En encuentros ocasionales, el magistrado inferior debía ceder el paso al superior, e incluso bajarse del caballo y descubrirse la cabeza si era interpelado. Por lo mismo, sus lictores debían bajar las fasces (fasces submittere) y, si la entrevista lo era en recinto cerrado y no al aire libre, habían de aguardarle a una distancia prudencial. Cualquier omisión o lentitud en el cumplimiento de este protocolo era apremiado por el proximus lictor del magistrado superior. Ni aún los más estrechos lazos de parentesco entre los interlocutores podía obviar el cumplimiento de estos ritos institucionalizados.
De esta rigidez formal quedaban exentas las mujeres, a las que ningún lictor podía coaccionar con voces o vergajazos. Prueba de ello es el legendario relato de Dionisio, quien narra que, cuando Roma era asediada por Cayo Marcio Coriolano (siglo V a.C.) al frente de tropas volscas, éste, ante la presencia de su madre Veturia y de su esposa Volumnia, que encabezaban la delegación romana de mujeres que habían ido a solicitar el fin de las hostilidades, ordenó bajar ante ellas sus fasces consulares. Resaltó así la sumisión que obligaba a la máxima autoridad en presencia de una “matrona romana”.

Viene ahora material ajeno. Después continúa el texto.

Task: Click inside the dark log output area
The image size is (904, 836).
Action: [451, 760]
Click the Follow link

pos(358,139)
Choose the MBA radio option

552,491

El imperium maius implicaba la capacidad legal de presidir tribunales, juzgar delitos, dictar penas máximas y ordenar su ejecución. Los fasces, por tanto, se constituían también en los instrumentos legales con los que los lictores cumplían las sentencias de los magistrados. Por ello, la posesión de ellos completos (con secures) simbolizaba la plena capacidad del magistrado a usarlos plenamente. A un magistrado sine imperio, como los ediles (que entendían de ciertos delitos menores), lo acompañaban en su actividad judicial dos lictores sin secures, pues su uso escapaba a sus competencias.
En los juicios, los lictores se situaban próximos al magistrado-presidente con los fasces frente a la audiencia. En el transcurso de las causas velaban por el orden en la Sala, conducían al estrado a los enjuiciados y atajaban cualquier tumulto. Eran quienes instaban a hablar a los procesados, alternando la palabra de uno a otro según lo ordenara el juez. También se encargaban de recoger la tablilla que contenía la sentencia, cuando ésta no se anunciaba por el praeco (heraldo, pregonero), y procedían a su inmediata ejecución. Generalmente, las condenas consistían en:
- Asestar un determinado número de palos, previa inmovilización del condenado (¡lictor, conliga manus!).
- Muerte por flagelación (corpus virgis ad necem caedi).
- Dar muerte por decapitación (securi caesi).
- Por la combinación de los dos anteriores (deligati ad palum percusis et securi caesi).
Si el juicio era fuera de Roma, los facses lo eran completos, y en número según el imperium del magistrado, o sin secures si el tribunal no era de última instancia.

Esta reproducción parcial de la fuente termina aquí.